## Exercise input:
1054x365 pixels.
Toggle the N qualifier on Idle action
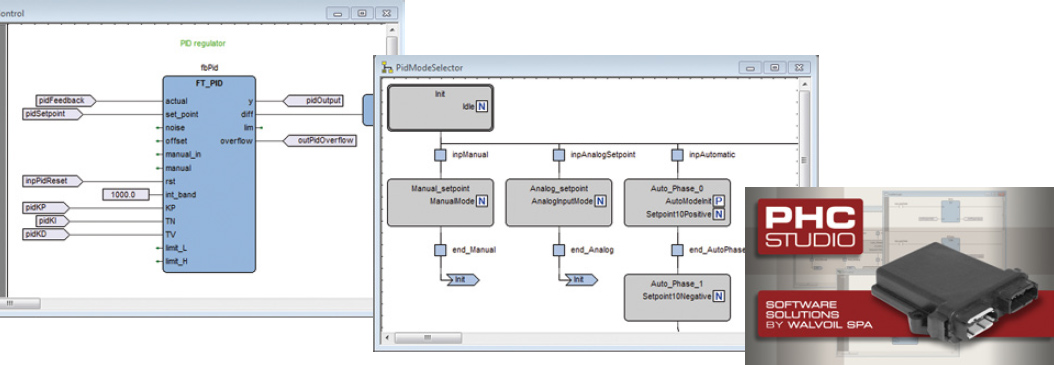[482, 106]
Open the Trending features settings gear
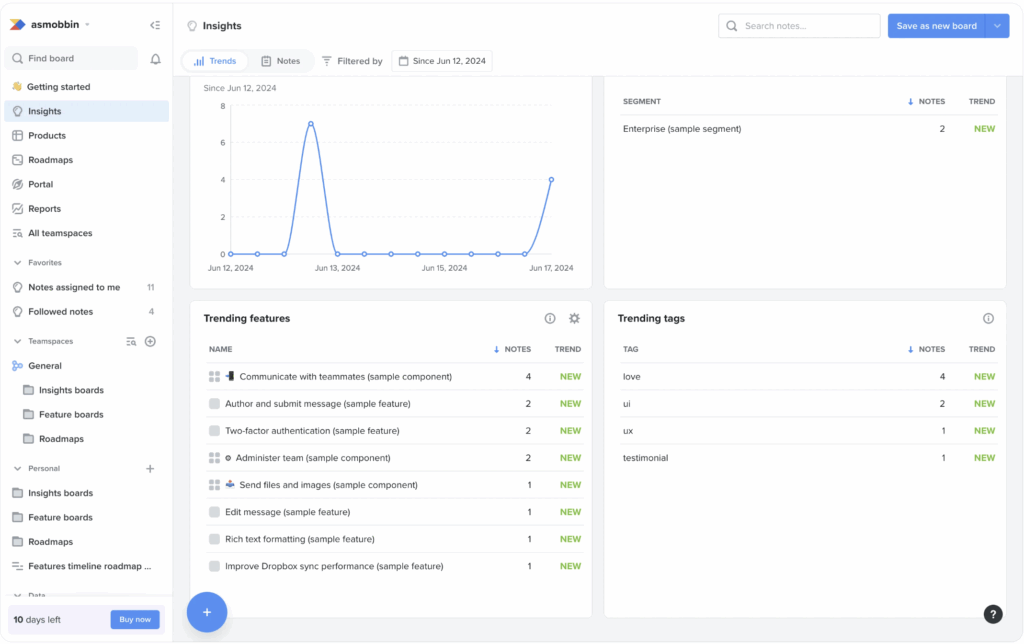1024x644 pixels. (x=574, y=318)
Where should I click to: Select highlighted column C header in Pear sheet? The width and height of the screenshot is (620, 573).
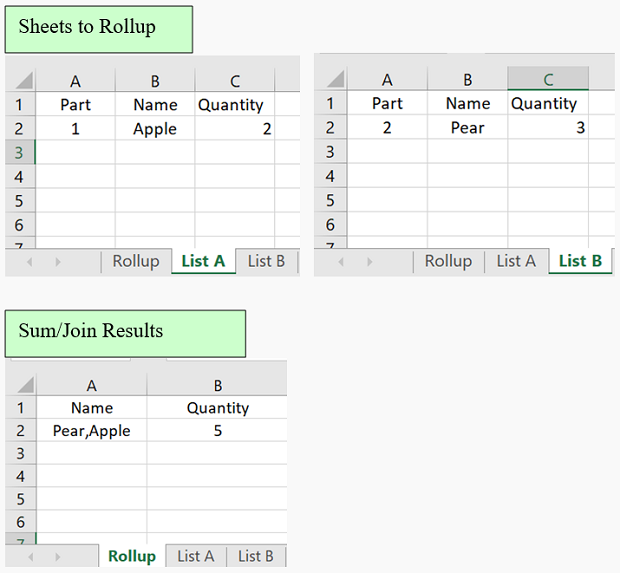pyautogui.click(x=547, y=80)
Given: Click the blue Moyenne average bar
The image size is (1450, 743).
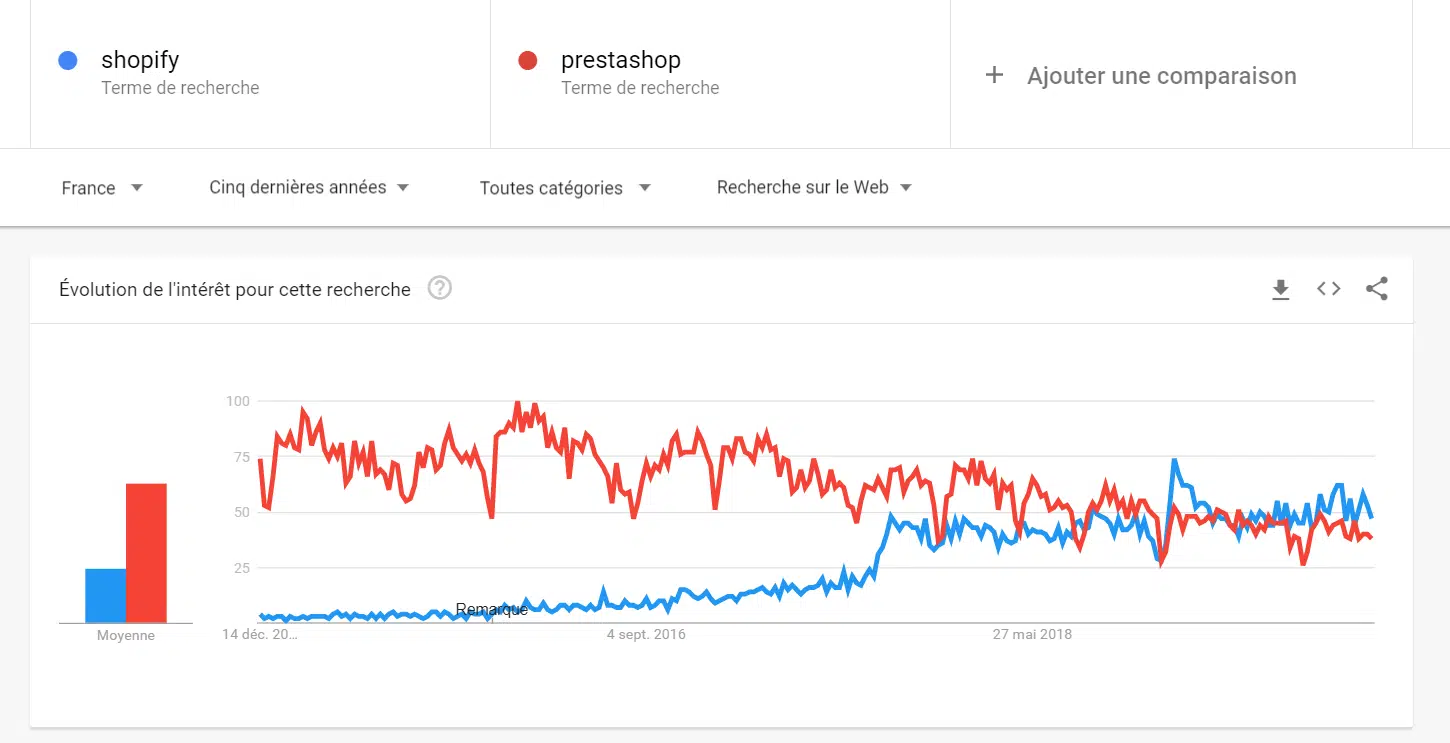Looking at the screenshot, I should click(105, 595).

## Exercise prompt:
Because the copy must hold no pictures, return only the lines that run from the line containing "Open the Trending features settings gear" to the end of the data above, each exactly as it stands.

## Solved exercise:
Open the Trending features settings gear
1024x644 pixels. (x=574, y=318)
Where should I click to: Select highlighted column C header in Pear sheet? The width and height of the screenshot is (620, 573).
pyautogui.click(x=547, y=80)
Given: Click the blue Moyenne average bar
The image size is (1450, 743).
Looking at the screenshot, I should click(105, 595).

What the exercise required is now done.